Aprendi que a atenção do ser humano é cíclica e muda a cada vinte anos. De 1945 a 1965, por exemplo, o indivíduo tinha um grande respeito pelas instituições. Ninguém questionava nada e acreditávamos em tudo o que vinha das grandes corporações, governo e seus políticos ou igreja. Amém!
Na fase seguinte, de 1965 até 1985, houve uma inversão de valores. Criou-se a era da autoexpressão, do EU, EU, EU, da fase narcisista. Alguns marcos dessa fase são os Beattles, a Apple, cabelo comprido para os homens, a proliferação de pequenos negócios e a criação do conceito fast food. O lema era “ok, aceito isso…desde que seja bom para mim!”

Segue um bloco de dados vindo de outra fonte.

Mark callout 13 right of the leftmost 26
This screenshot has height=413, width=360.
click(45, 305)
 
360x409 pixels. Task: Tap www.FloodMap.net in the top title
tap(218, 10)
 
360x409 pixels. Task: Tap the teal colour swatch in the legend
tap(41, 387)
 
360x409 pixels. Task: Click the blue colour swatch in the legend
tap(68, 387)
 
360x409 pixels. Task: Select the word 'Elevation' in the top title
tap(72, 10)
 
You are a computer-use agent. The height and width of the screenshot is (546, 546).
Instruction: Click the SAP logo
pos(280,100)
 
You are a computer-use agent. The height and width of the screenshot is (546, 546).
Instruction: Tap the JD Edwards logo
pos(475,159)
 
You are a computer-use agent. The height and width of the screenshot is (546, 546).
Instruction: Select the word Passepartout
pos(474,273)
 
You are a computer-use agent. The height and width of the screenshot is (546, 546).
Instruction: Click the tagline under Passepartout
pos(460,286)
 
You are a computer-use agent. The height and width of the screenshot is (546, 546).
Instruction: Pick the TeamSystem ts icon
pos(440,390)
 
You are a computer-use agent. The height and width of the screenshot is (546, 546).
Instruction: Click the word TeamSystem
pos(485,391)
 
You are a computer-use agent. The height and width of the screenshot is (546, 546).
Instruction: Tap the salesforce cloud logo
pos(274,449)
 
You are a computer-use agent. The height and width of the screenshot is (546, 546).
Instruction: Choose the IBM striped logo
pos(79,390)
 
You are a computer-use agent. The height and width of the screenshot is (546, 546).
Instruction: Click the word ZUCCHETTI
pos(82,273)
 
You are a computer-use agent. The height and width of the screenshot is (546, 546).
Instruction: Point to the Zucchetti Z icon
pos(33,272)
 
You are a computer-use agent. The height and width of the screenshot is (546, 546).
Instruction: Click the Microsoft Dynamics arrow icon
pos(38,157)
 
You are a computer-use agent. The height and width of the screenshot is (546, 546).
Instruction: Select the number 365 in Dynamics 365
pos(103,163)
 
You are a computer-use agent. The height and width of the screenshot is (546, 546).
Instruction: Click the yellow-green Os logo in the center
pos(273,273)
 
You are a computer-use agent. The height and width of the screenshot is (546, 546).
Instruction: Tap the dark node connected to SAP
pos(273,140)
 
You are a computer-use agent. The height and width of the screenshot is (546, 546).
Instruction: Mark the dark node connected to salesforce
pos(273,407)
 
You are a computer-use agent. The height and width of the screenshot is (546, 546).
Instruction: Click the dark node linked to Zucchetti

Bateu uma carência. E a seguir veio a necessidade de sertir-se parte de alguma coisa. No período de 1985 até 2005, é claramente visível a necessidade de estarmos sempre conectados. Mais do que isso, passamos por um trauma. Uma doença chamada atenção contínua parcial, em que prestamos atenção em 12 coisas ao mesmo tempo. Sim, checamos o e-mail ao mesmo tempo em que falamos com alguém ao telefone, rabiscamos qualquer coisa num pedaço de papel e ainda ouvimos música de fundo. Talvez a melhor ilustração dessa fase seja o seriado Seinfeld, em que Jerry, o protagonista, direciona a sua atenção de acordo com seus interesses.
O que vem pela frente? O que acontecerá nos próximos vinte anos? Bem, procuramos por proteção e protetores. Queremos escolher o que assistir, o que comer e como nos vestir. Queremos sentir que fazemos diferença. Queremos participar em tudo aquilo que, de alguma maneira, vai afetar nossas vidas.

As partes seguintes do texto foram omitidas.